The discordance in association between the occurrence of PSA failure and the subsequent risk of ACM provides evidence to support the possibility that competing risks—and not prostate cancer death—are the reason for a lack of translation of PSA failure into an increased risk of ACM in men with moderate-to-severe comorbidity.
These results also provide evidence to support an ongoing discussion of treatment approaches that have been shown in early results of randomized controlled trials to provide a PSA failure-free survival benefit in men who have unfavorable-risk prostate cancer and no or minimal comorbidity.
“Men with minimal or no comorbidities should have the preliminary results of these studies discussed with them, as a reduction in PSA failure may translate into improved overall survival,” said Giacalone.
However, because of the low likelihood that a PSA failure-free survival benefit will translate into a reduction in the risk of death from ACM in men with moderate-to-severe comorbidity, such a discussion may not be appropriate for this subgroup of patients.
“Our study suggests that men with more significant comorbidities—such as a history of coronary artery disease or stroke—are unlikely to benefit from such treatment shown only to reduce PSA failure, because our study suggests that this is unlikely to transfer into improved overall survival in these men,” explained Giacalone.
The authors of this study emphasize that the current evidence suggests that PSA failure in men with no or minimal comorbidity is a prognostic factor and not a surrogate for prostate cancer death. Therefore, having a negative prognostic factor (PSA failure, in this case) does not necessarily dictate that a patient will subsequently die as a result of prostate cancer.

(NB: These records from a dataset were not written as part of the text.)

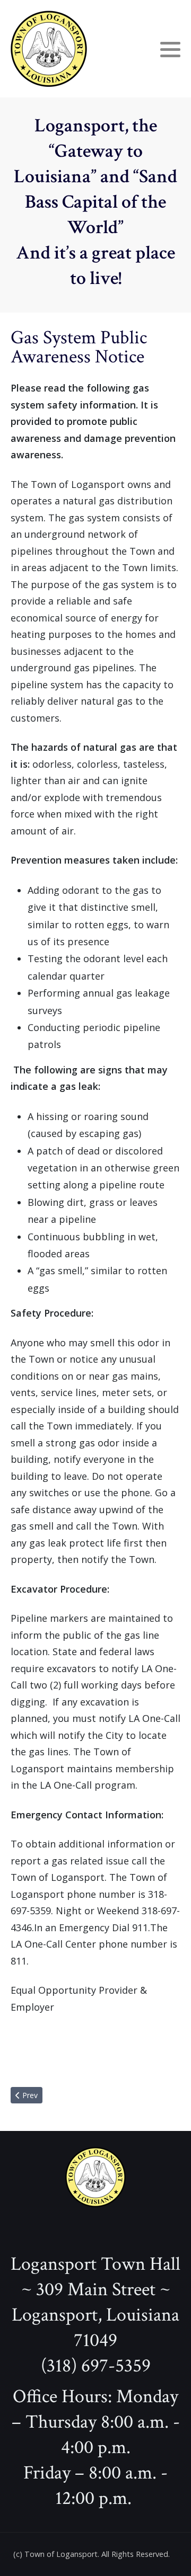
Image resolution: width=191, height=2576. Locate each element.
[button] (170, 49)
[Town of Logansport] (49, 49)
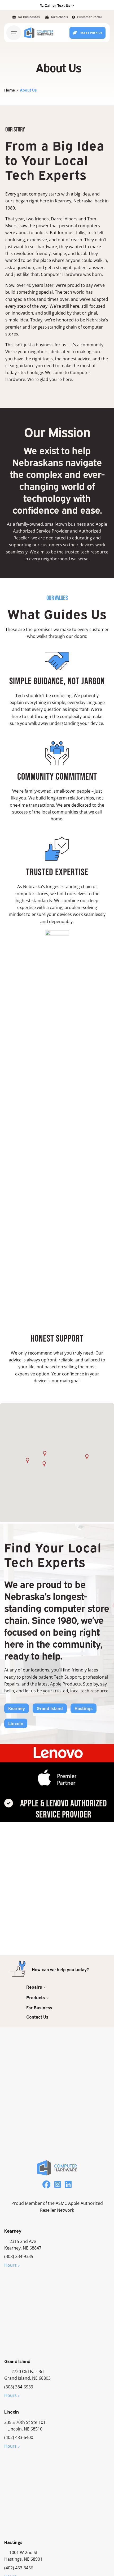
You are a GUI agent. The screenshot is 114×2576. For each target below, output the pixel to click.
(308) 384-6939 (18, 2387)
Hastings (83, 1708)
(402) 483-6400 (18, 2437)
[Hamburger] (13, 32)
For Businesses (28, 17)
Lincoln (15, 1723)
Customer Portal (89, 17)
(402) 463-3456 (18, 2568)
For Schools (59, 17)
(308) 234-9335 (18, 2256)
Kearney (16, 1708)
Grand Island (50, 1708)
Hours (10, 2265)
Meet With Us (91, 33)
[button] (27, 1460)
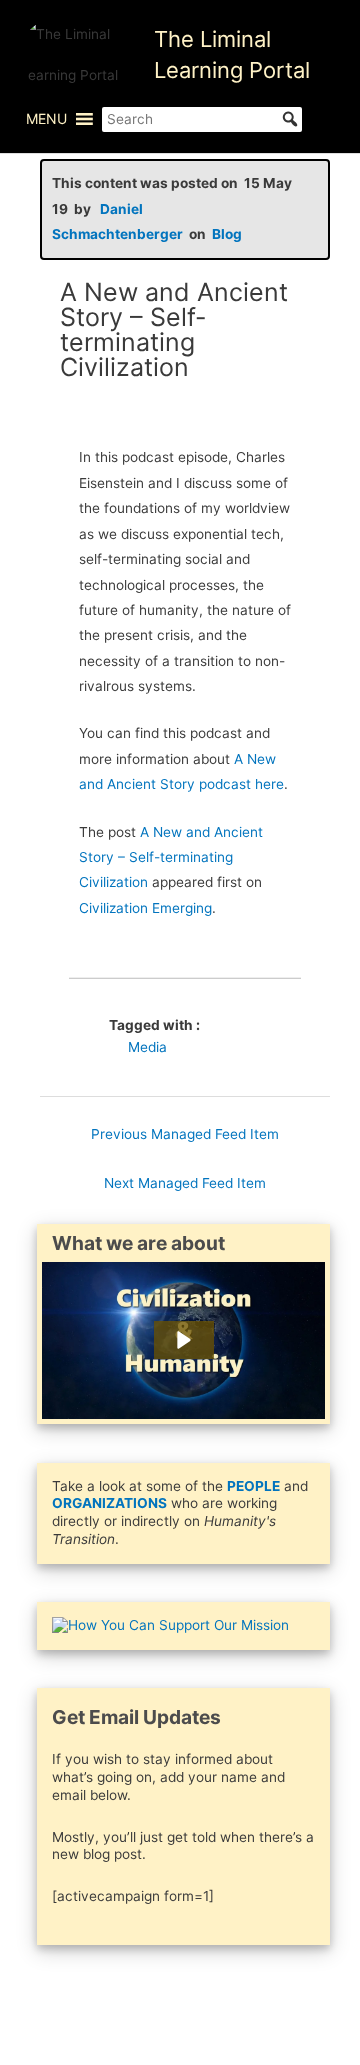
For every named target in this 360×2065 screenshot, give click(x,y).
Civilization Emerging (145, 908)
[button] (46, 119)
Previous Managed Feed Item (185, 1134)
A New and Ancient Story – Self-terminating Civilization (171, 857)
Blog (227, 234)
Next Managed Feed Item (185, 1183)
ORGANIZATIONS (109, 1503)
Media (147, 1047)
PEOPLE (253, 1486)
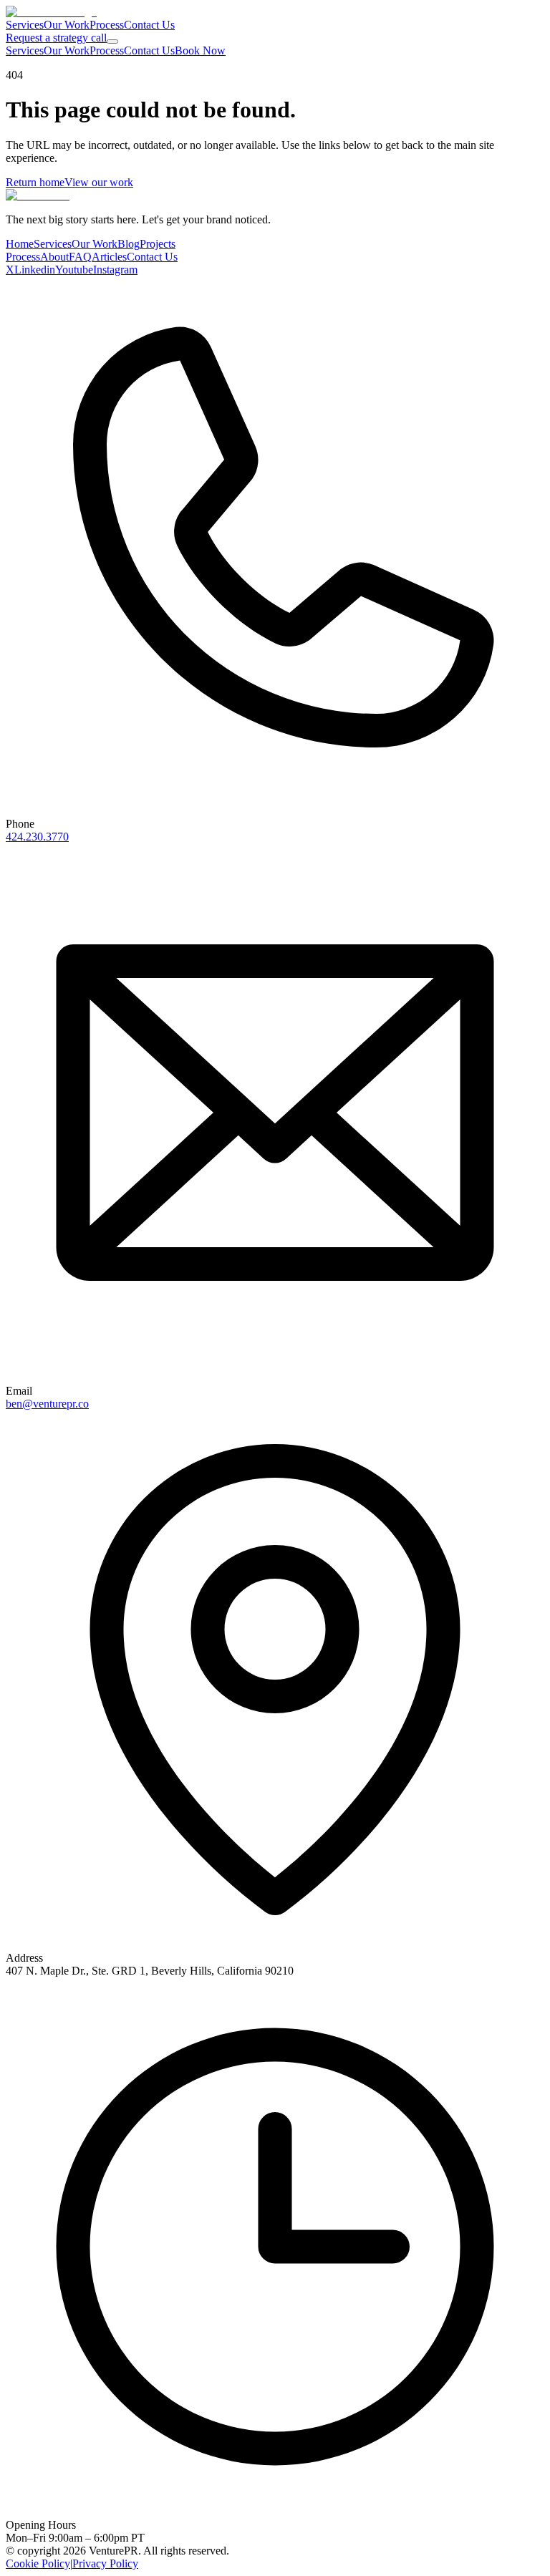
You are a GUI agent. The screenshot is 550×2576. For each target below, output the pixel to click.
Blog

In order to validate that PSA failure is a surrogate for prostate cancer death in men with no or minimal comorbidity, a randomized trial would have to be conducted, in which men are stratified by comorbidity status before random assignment, and in whom results documented a prostate cancer-specific survival benefit in the experimental arm. RTOG 0815 (NCT00936390) is an ongoing trial in which men were stratified before random assignment using the ACE-27 index, and were then randomly assigned to receive high-dose radiation with or without 6 months of ADT.
If this study shows both a prostate cancer—specific survival and an overall survival benefit in the subgroup of men with no or minimal comorbidity with the addition of ADT to high-dose radiation, then formal testing of PSA failure as a surrogate for prostate cancer–specific mortality and ACM could be performed. Until then, practice-changing measures should only be carried out on the basis of improved overall survival results.
Giacalone NJ, Wu J, Chen MH, et al. Prostate-specific antigen failure and risk of death within comorbidity subgroups among men with unfavorable-risk prostate cancer treated in a randomized trial [published online September 6, 2016]. J Clin Oncol. doi:10.1200/JCO.2016.68.4530.